▸ **De opdracht**
Tel in de items hieronder het aantal regels waarin het woord "Toggle" voorkomt, waarbij hoofdlettergebruik telt. Geef alleen dat aantal.
____ Gegeven informatie
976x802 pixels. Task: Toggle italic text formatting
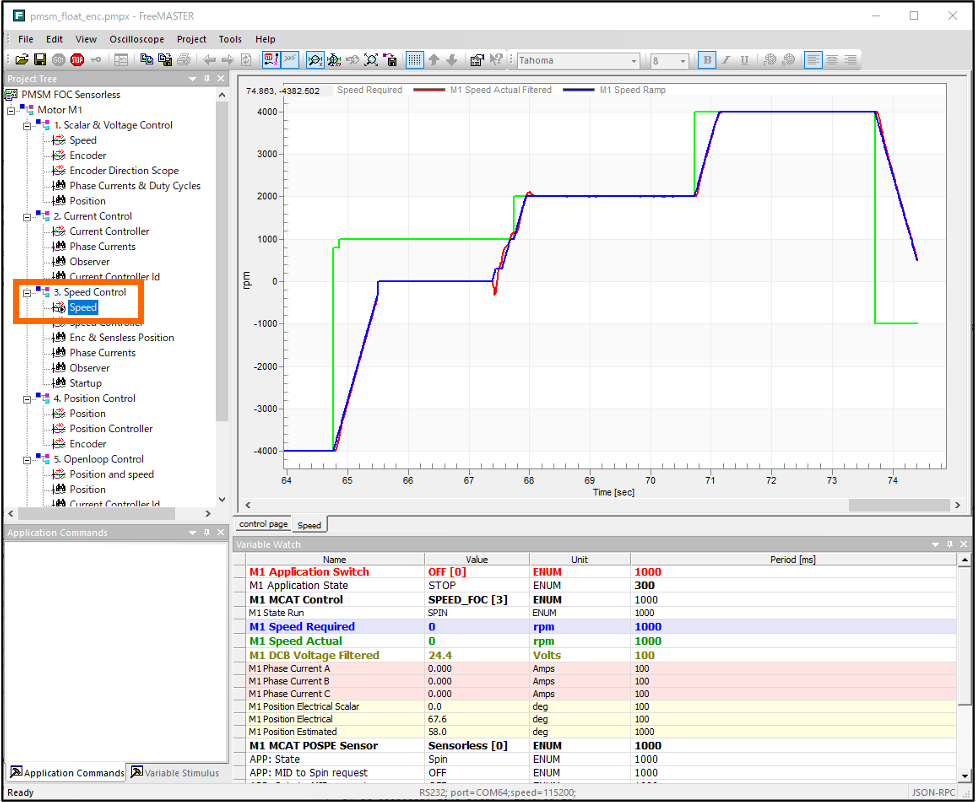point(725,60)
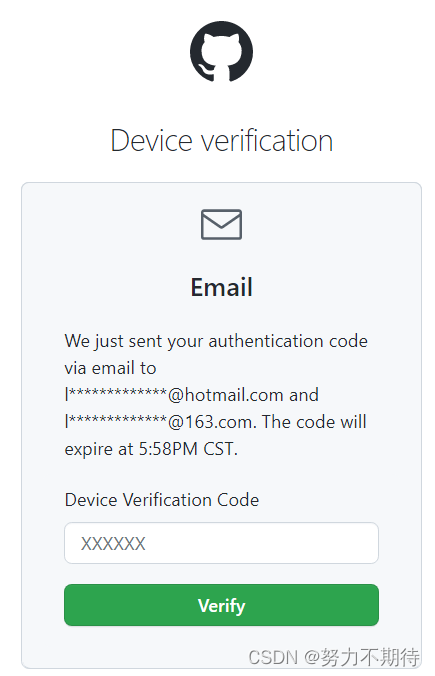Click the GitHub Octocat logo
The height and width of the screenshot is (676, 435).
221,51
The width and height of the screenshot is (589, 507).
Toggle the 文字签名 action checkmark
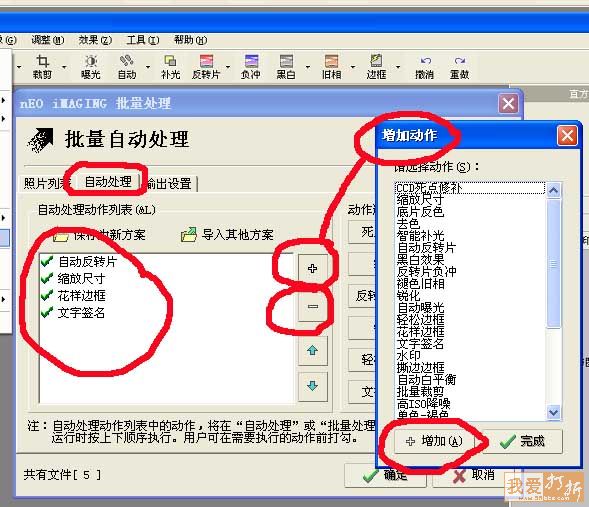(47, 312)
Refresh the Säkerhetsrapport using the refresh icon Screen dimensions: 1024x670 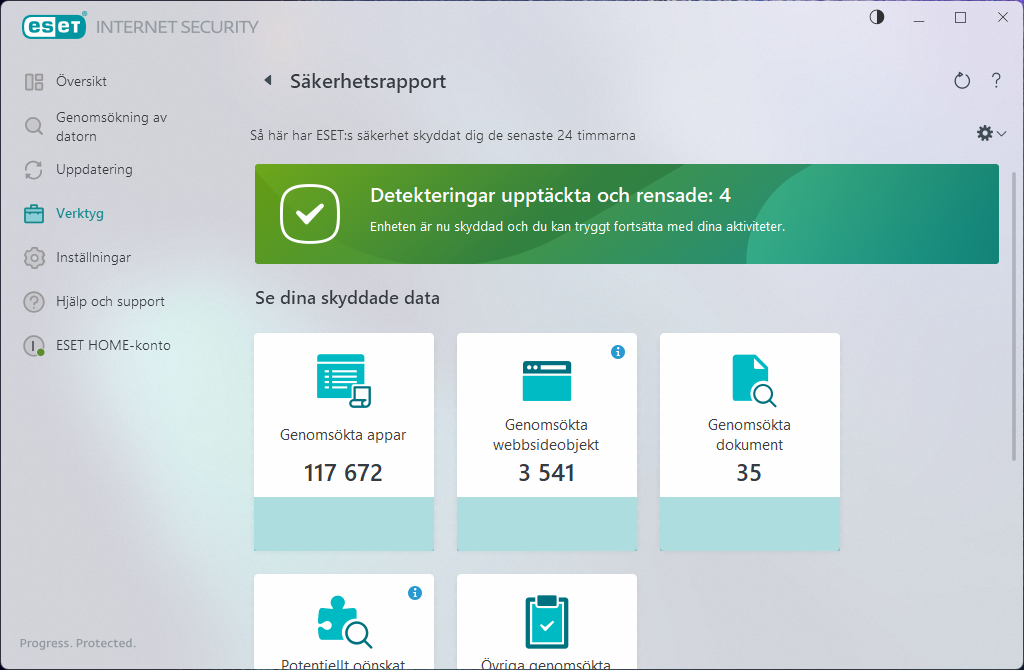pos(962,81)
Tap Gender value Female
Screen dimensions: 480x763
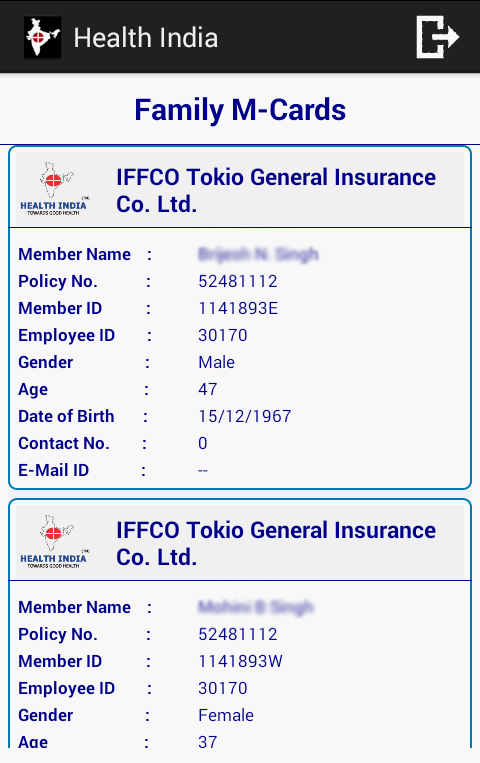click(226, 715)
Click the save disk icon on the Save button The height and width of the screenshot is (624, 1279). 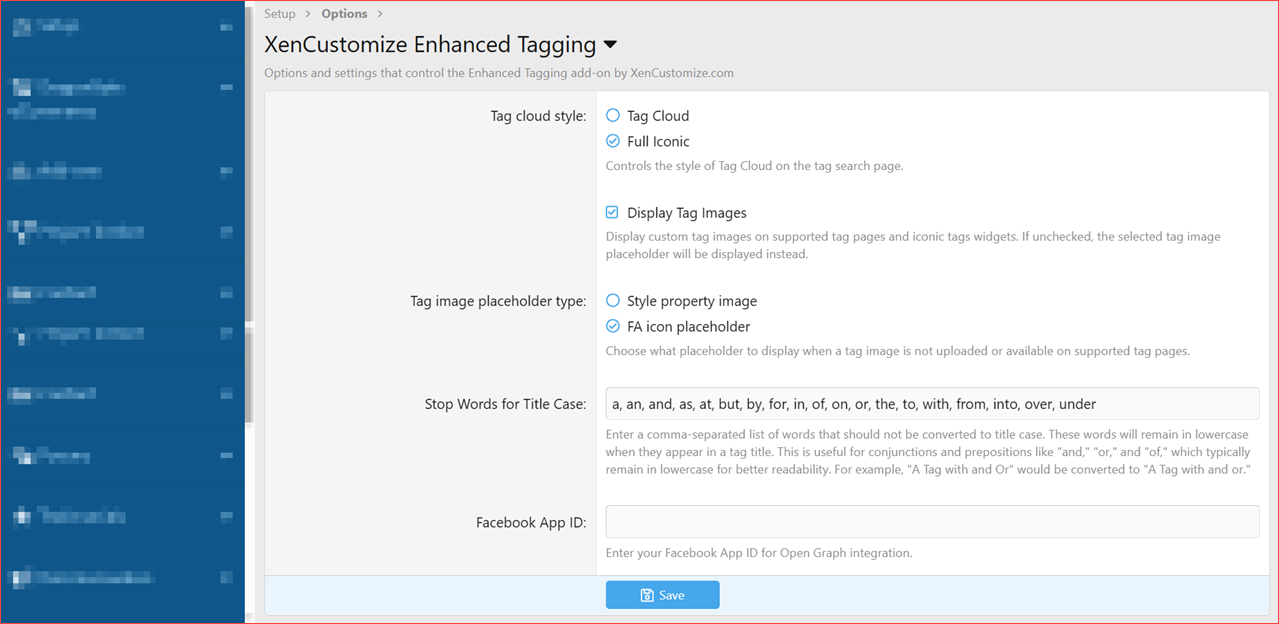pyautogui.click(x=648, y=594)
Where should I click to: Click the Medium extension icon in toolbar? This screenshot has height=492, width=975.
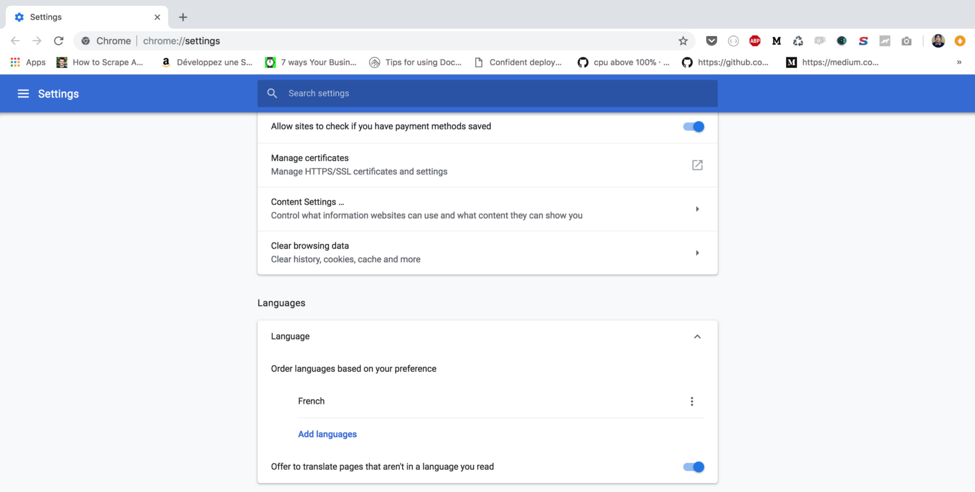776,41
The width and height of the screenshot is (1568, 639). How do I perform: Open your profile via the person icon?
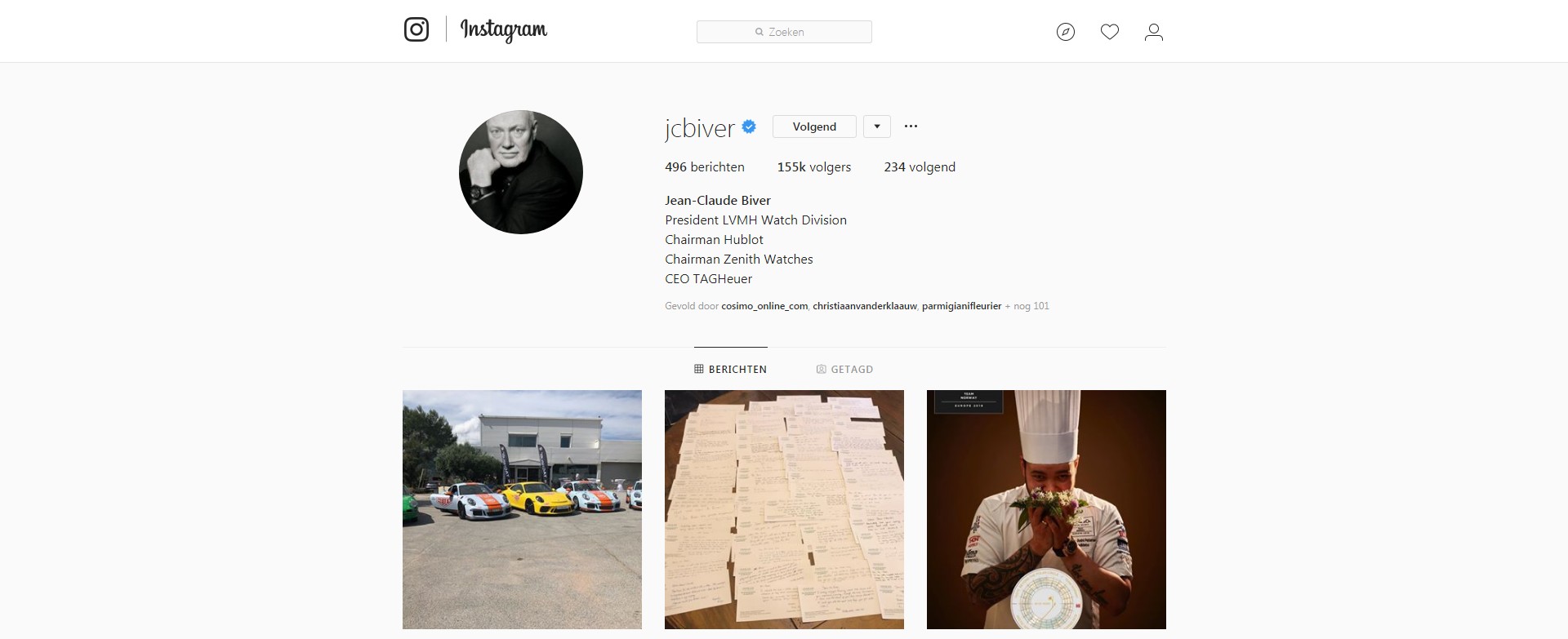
________
▸ **Resultaat hieronder**
2